══ DATA TO USE

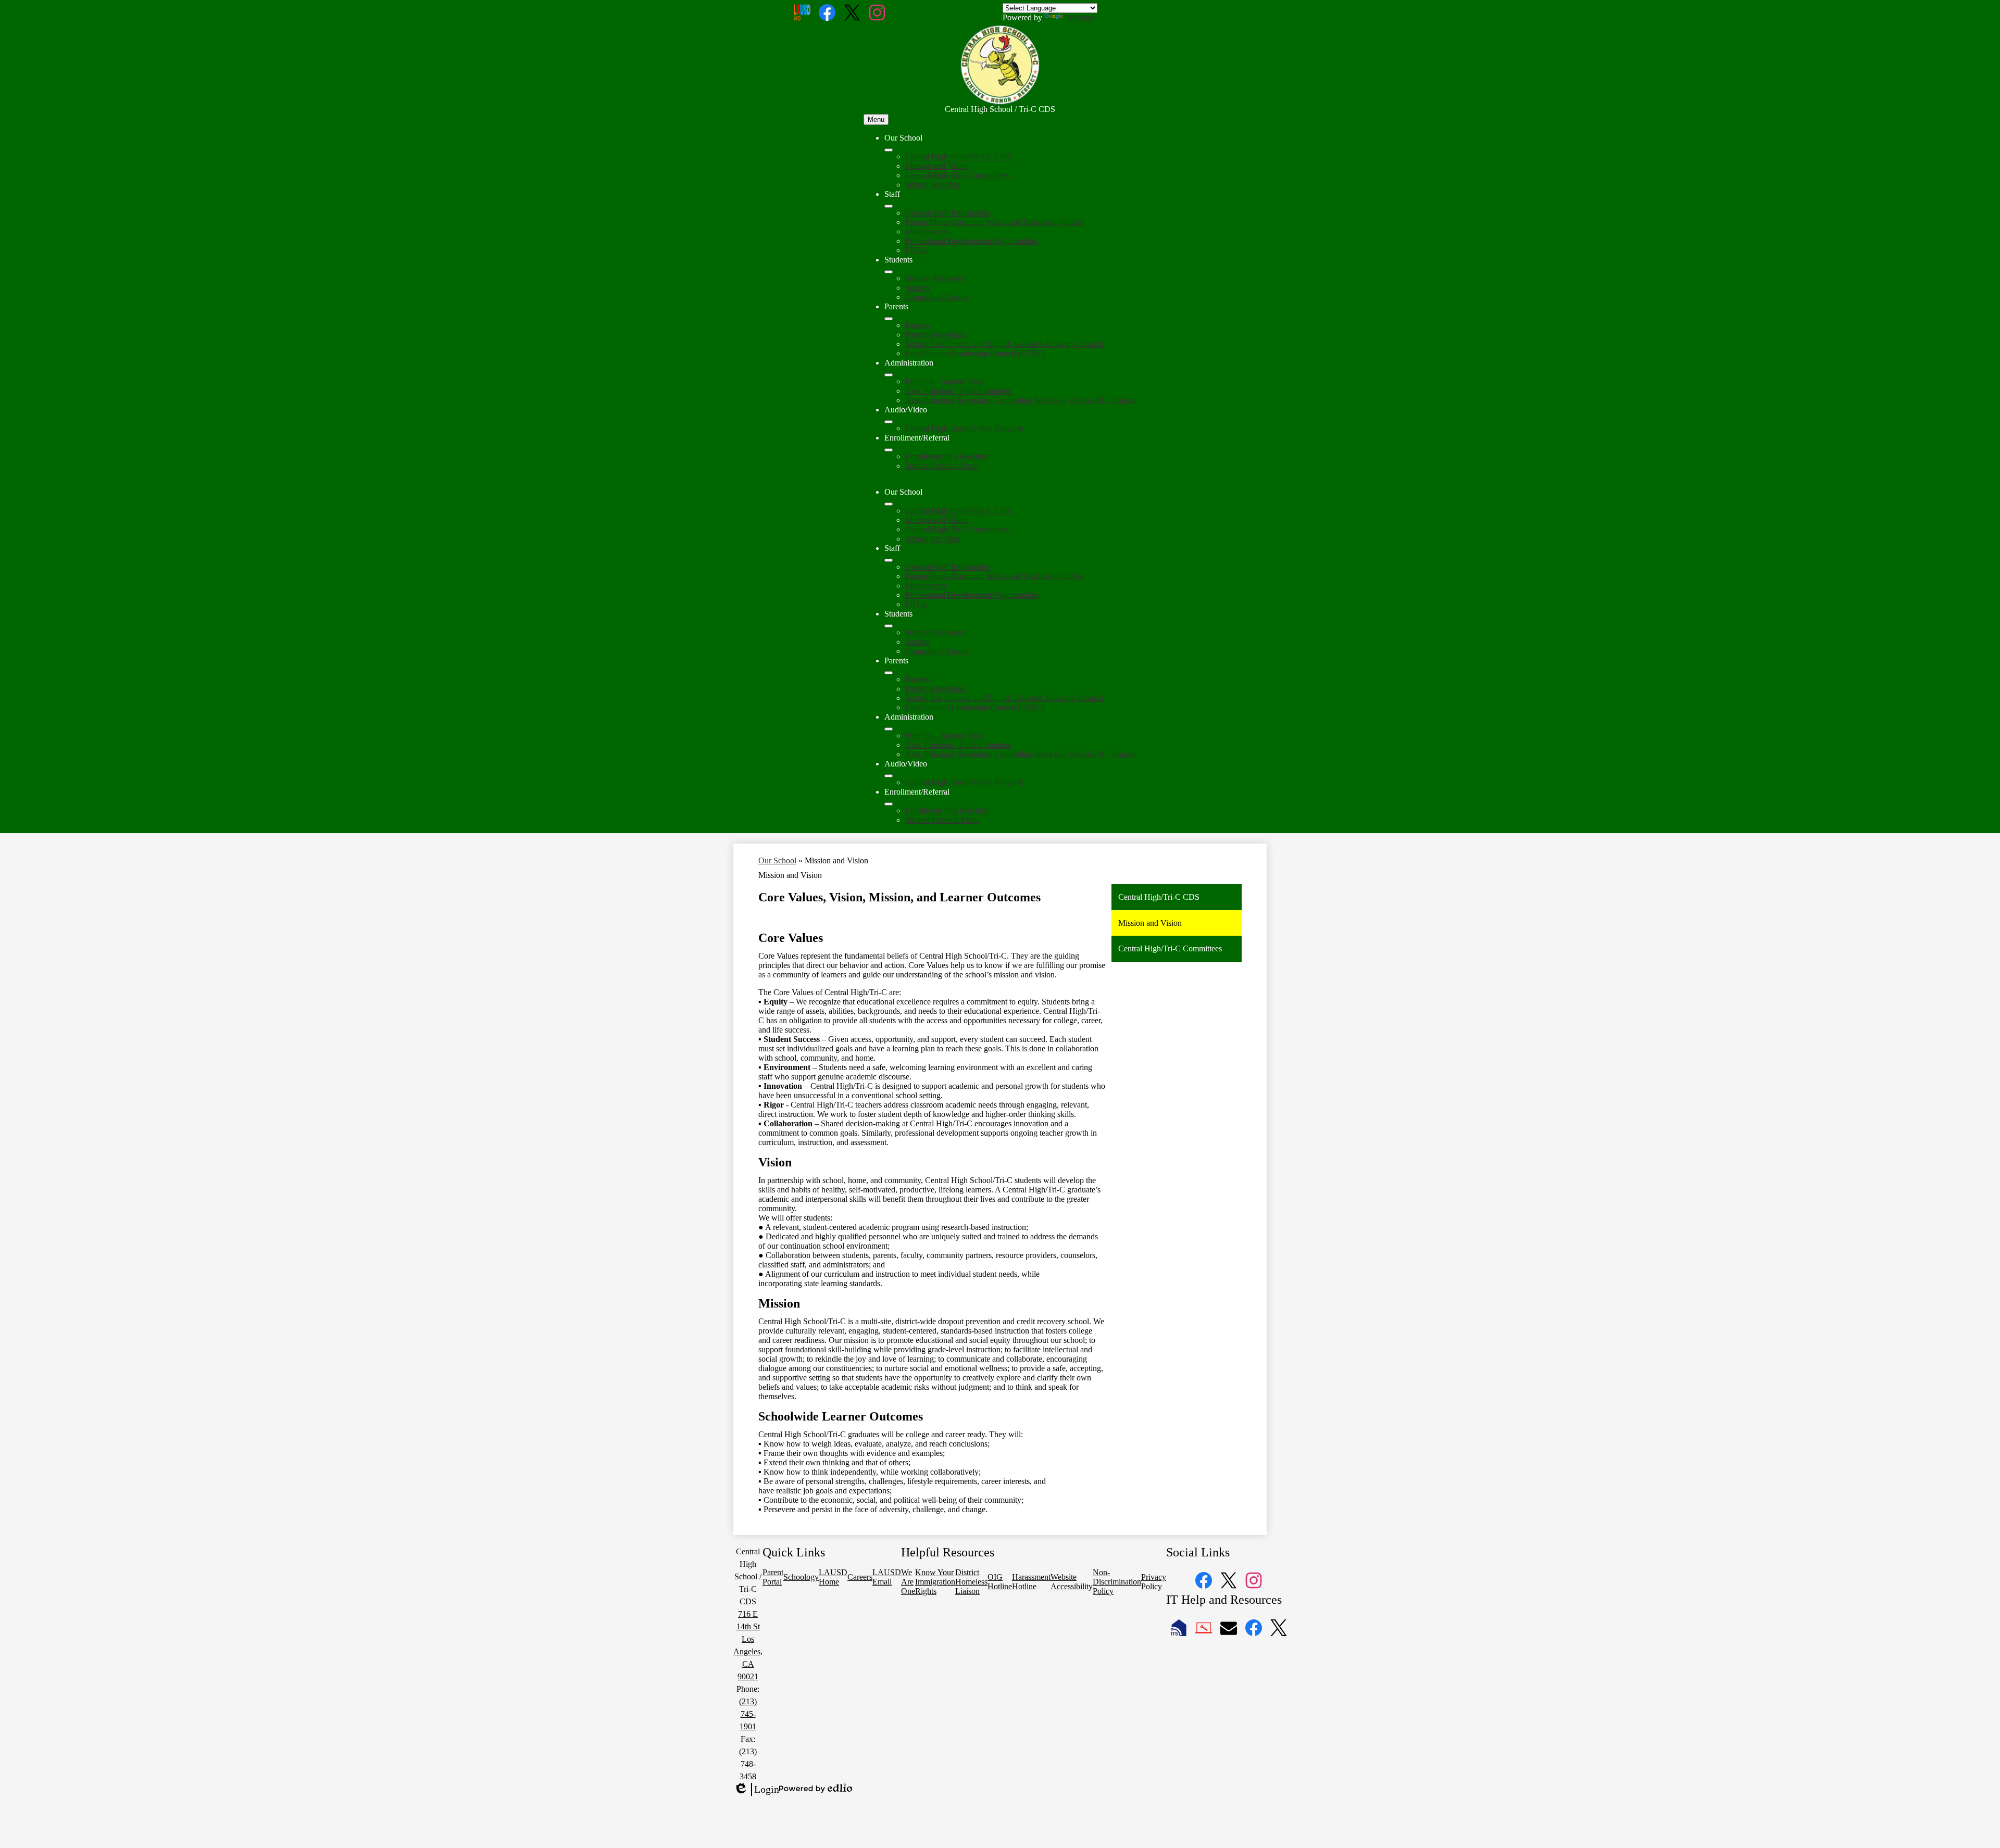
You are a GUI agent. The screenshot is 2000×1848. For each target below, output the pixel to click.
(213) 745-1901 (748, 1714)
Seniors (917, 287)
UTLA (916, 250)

════
══ DATA TO USE

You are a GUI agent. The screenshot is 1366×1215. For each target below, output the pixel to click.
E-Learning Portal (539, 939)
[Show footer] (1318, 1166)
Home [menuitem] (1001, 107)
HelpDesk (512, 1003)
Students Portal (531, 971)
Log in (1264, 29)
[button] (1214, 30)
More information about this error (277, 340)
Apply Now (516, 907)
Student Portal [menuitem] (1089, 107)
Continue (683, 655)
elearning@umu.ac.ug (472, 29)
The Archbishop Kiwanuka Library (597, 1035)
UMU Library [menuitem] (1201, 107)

════

## TASK PROMPT
Every line in the listing that holds the string "output" should be copied out.

## RESPONSE AREA
You are a GUI agent. The screenshot is 2000×1848. For each target below, output the pixel to click.
You are a GUI agent. The screenshot is 1366×1215. For each target below, output the pixel to click.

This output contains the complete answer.